=== The task ===
Continue the Chuck Thuss biography below, starting after its final sentence.

=== Page text ===
-*-*-

- Born: February 15, 1972 (age 53) Arkona, Ontario, Canada
- Height: 6 ft 1 in (185 cm)
- Weight: 210 lb (95 kg; 15 st 0 lb)
- Position: Goaltender
- Caught: Left
- Played for: Miami Los Angeles Ice Dogs Louisiana IceGators Birmingham Bulls Mobile Mysticks Houston Aeros Mississippi Sea Wolves
- Playing career: 1991–2002

= Chuck Thuss =

Canadian ice hockey player

Charles Thuss is a Canadian public speaker and former ice hockey owner, coach and goaltender who was an All-American for Miami.

-*-*-

=== Data provided ===

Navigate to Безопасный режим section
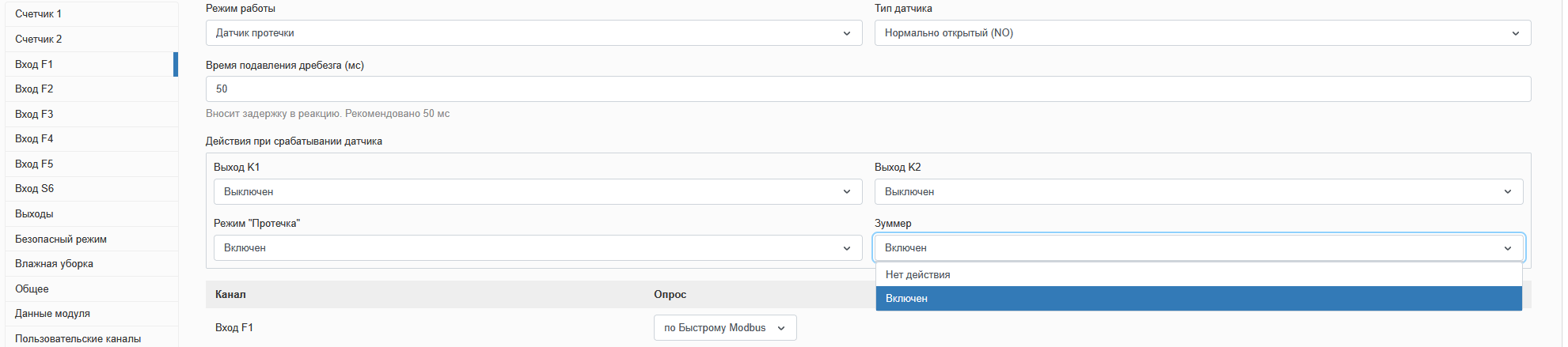Viewport: 1568px width, 347px height. click(x=61, y=239)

-*-*-

=== Result below ===
==Career==
Thuss began attending Miami University in 1991 and was slotted in as the team's 4th goaltender. He remained in that position for three seasons, not playing a single minute in the Redskins' goal until his senior season. It wasn't until the graduation of Richard Shulmistra and the departure of head coach George Gwozdecky that Thuss got his turn in net. In 1994, under new bench boss Mark Mazzoleni, Thuss got his chance to play and made the most of his opportunity. He became the team's starter, playing 34 of 39 games and keeping the team on the winning side more often than not. While his numbers weren't eye-popping, Thuss' performance for an undermanned Miami squad were appreciated by not only the team but most observers as well. He was named as the top goaltender for the CCHA and was a First-Team All-American, the first player in program history to receive that honor. He also received the Terry Flanagan Memorial Award for his perseverance in staying with the sport despite the lack of playing time.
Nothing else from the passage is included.